Parece claro que a crise dos veículos de comunicação é uma crise de modelo de negócios – não é uma crise de demanda. (Tenho dito isso em minha aula O Futuro da Indústria da Mídia.)

A demanda por boa edição, por bom conteúdo, continua existindo. As pessoas não abriram mão de ler notícias, de se informar sobre os fatos, de se atualizar com as novidades, de buscar análises que lhes ajudem a entender melhor a realidade e a formar suas próprias opiniões a respeito do que está acontecendo.

Ao contrário. Quanto mais conteúdo nós temos disponível no mundo, e quanto mais rápido as coisas acontecem, e quanto mais os eventos nos afetam, e se afetam entre si, por vivermos cada vez mais conectados e em rede, maior é a procura por bons produtores de conteúdo – jornalistas, repórteres, editores, redatores – que produzam informação confiável, bem apurada, bem checada, ponderada, justa, equilibrada, inteligente, relevante, fidedigna sobre o que está acontecendo.

E maior também é a necessidade de bons curadores que nos ajudem a encontrar rapidamente as informações que buscamos, que nos ofereçam atalhos para chegarmos com menos gasto de tempo e energia ao conhecimento que queremos conectar.

A questão, para publishers e produtores de conteúdo, portanto, não é que as pessoas não tenham mais interesse pelo que fazemos. (Fosse assim, teríamos realmente que mudar de profissão.) A questão é como pagar a conta daquilo que fazemos.

O paradigma de negócios tradicional para um veículo – produzir conteúdo, angariar audiência e vender o acesso a essa audiência para marcas anunciantes –, que fundou e sustentou a indústria da mídia ao longo do século 20, já deu mostras de que precisa ser reinventado. Só que nenhum novo paradigma se provou até aqui. Então não sabemos que modelo garantirá a existência dos publishers no século 21.

PROBLEMA CURTO A: Por favor, escreva sem nenhuma alteração a parte das linhas que abre com a que contém "You are a computer-use agent. The height" e fecha com a que contém "will tap(101, 147).", incluindo as duas.
As linhas que vêm a seguir não têm relação alguma com o texto sobre a crise da mídia.

REGISTROS DE DADOS:
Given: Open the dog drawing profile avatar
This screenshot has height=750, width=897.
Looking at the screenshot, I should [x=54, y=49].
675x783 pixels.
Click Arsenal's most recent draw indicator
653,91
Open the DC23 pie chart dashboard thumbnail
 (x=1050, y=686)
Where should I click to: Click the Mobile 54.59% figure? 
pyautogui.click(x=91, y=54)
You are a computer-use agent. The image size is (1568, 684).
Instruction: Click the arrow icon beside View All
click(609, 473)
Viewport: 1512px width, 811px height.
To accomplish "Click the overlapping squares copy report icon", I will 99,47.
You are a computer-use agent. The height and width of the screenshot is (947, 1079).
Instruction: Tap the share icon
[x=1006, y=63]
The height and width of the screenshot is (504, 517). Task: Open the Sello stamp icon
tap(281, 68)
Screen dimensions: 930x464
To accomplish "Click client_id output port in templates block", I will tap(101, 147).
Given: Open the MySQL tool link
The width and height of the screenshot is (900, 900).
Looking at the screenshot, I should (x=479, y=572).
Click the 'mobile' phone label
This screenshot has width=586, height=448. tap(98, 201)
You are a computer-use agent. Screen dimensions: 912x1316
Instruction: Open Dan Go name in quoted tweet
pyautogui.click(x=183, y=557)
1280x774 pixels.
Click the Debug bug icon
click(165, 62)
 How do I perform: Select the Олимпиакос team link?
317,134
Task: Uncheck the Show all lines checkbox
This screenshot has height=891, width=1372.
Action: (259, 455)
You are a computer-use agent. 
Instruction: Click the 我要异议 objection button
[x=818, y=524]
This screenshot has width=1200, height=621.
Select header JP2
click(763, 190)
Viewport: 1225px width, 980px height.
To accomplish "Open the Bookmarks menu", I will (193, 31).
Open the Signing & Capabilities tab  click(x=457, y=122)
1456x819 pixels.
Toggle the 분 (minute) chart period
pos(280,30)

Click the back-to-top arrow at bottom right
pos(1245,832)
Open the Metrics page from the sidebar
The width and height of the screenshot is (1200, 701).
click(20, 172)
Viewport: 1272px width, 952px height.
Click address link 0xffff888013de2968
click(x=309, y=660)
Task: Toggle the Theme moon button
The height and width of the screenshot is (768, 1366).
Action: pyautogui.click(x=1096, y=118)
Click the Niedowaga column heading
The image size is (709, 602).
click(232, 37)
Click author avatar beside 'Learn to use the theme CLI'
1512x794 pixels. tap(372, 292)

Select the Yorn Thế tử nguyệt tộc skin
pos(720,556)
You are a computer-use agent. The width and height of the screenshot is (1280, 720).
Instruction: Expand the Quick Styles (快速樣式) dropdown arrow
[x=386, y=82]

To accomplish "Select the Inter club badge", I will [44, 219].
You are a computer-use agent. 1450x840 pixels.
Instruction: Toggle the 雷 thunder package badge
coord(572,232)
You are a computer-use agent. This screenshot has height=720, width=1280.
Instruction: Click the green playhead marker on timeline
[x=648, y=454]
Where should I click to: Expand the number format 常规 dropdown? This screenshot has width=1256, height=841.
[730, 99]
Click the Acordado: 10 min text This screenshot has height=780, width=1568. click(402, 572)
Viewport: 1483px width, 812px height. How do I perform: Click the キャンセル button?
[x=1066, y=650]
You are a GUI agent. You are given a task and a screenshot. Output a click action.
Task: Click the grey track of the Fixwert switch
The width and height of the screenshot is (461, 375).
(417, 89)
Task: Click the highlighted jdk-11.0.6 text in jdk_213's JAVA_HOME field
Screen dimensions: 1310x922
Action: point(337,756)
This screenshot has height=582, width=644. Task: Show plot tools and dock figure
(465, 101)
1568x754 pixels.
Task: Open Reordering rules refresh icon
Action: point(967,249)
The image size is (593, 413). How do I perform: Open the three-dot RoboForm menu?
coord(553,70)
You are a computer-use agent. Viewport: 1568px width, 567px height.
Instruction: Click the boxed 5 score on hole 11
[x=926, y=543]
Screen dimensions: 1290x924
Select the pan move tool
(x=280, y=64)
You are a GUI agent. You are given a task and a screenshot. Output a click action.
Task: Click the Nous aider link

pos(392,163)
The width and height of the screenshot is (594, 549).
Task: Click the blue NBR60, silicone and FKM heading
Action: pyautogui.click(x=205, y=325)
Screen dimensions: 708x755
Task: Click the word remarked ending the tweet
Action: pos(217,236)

PROBLEMA CURTO B: Diga se cada afirmação concorda com o texto sobre a crise da mídia, respondendo sim ou não e citando literalmente as palavras do texto que decidem: (i) a crise dos veículos de comunicação é uma crise de demanda; (ii) um novo paradigma de negócios já se provou; (iii) o modelo de negócios tradicional sustentou a indústria da mídia ao longo do século 20.

SAÍDA ESPERADA A:
You are a computer-use agent. The height and width of the screenshot is (947, 1079).
Instruction: Tap the share icon
[x=1006, y=63]
The height and width of the screenshot is (504, 517). Task: Open the Sello stamp icon
tap(281, 68)
Screen dimensions: 930x464
To accomplish "Click client_id output port in templates block", I will tap(101, 147).

SAÍDA ESPERADA B:
(i) Não: "é uma crise de modelo de negócios – não é uma crise de demanda"
(ii) Não: "Só que nenhum novo paradigma se provou até aqui."
(iii) Sim: "que fundou e sustentou a indústria da mídia ao longo do século 20"